Naturally, the ostentatious display of a working micro-distillery acts as the focal point of the restaurant. The shining brass and stainless steel fermenters, stills, condensers and tanks were custom designed by CARL, a manufacturer of distilling and brewing technologies in Germany. Reminiscent of sci-fi, steampunk metalworks, the distillery equipment is capable of producing 5,000 cases of Lula spirits per year. “It’s like musical instruments standing up there,” Fant says. “They’re brass and colorful; it’s really an interesting view.” Rum, vodka and gin are all distilled from sugar at Lula Sugar Factory, a mill in Belle Rose, Louisiana, which is also where the restaurant got its name.
“Anytime that you’re working with an old building, there’s always opportunities and challenges and you never know, when you start peeling back the layers, what you’re going to find,” Fant says. “The bones of the building were good.” As other visitors might attest, one of the most arresting features of the building is exposed duct work and inverted ceiling trusses that were part of the original structure. “All we did was dust that off,” Bourgeois says. “It was ‘as-is’ … one of the features that really sold us on the space to begin with.” The dining room also features stained and polished concrete floors, a 25-seat bar and wood-topped tables that were actually designed by Halpern’s Furniture.
Aside from the barn-like inverted trusses and dark iron pulley lighting, a wooden wall featured on the right side of the restaurant also lends an agrarian feel to the space. “I’m especially proud of the accent wall,” Bourgeois says. “We have a 30-degree angle wood wall made from re-purposed wood floors in the old meeting room. It took a lot of thought, and I think it came out fantastic.”

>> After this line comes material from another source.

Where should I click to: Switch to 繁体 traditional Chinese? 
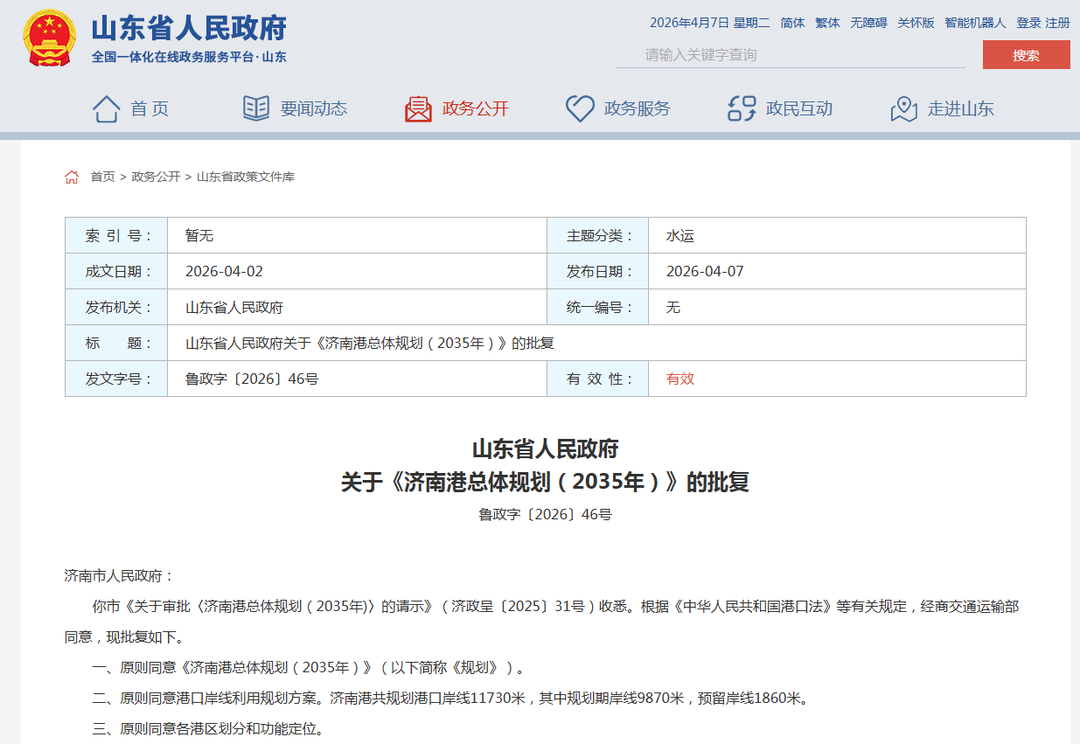[x=828, y=23]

Although Bourgeois was heavily involved with the construction and design of the restaurant, his main focus was creating a menu that would not only appeal to the denizens and visitors of New Orleans, but that would pair well with their spirits. “For instance, our boudin-stuffed quail has a honey rum lacquer using our spirits, and one of our mainstay cocktails right now is a Bees Knees, which has honey syrup in it,” Bourgeois says. “We’re just trying, a little bit, to play off of the flavors in each one of the dishes.” Other obvious examples include the Lula rum lacquered Gulf Shrimp with soybean succotash and sugarcane pork skewers grilled with a spiced rum glaze.
Due to Louisiana House Bill 233 passed in 2015, legislation Bourgeois aided in enacting, this type of micro-distillery is not allowed to distribute its product through other outlets. But they can sell their spirits directly to customers who visit the restaurant, either bottled or as a cocktail. “Most of our drinks are traditional sours, which are three ingredients … a citrus component, a sugar component and our spirits,” Bourgeois says. Lula’s bartenders can serve batch drinks straight from a tap, like the cucumber vodka Collins or Planter’s Punch, or mix classics like a French 75 with cava, lemon, cane sugar and Lula Gin, or a Mojito made with muddled lime, mint and cane sugar mixed with Lula Rum and carbonated water.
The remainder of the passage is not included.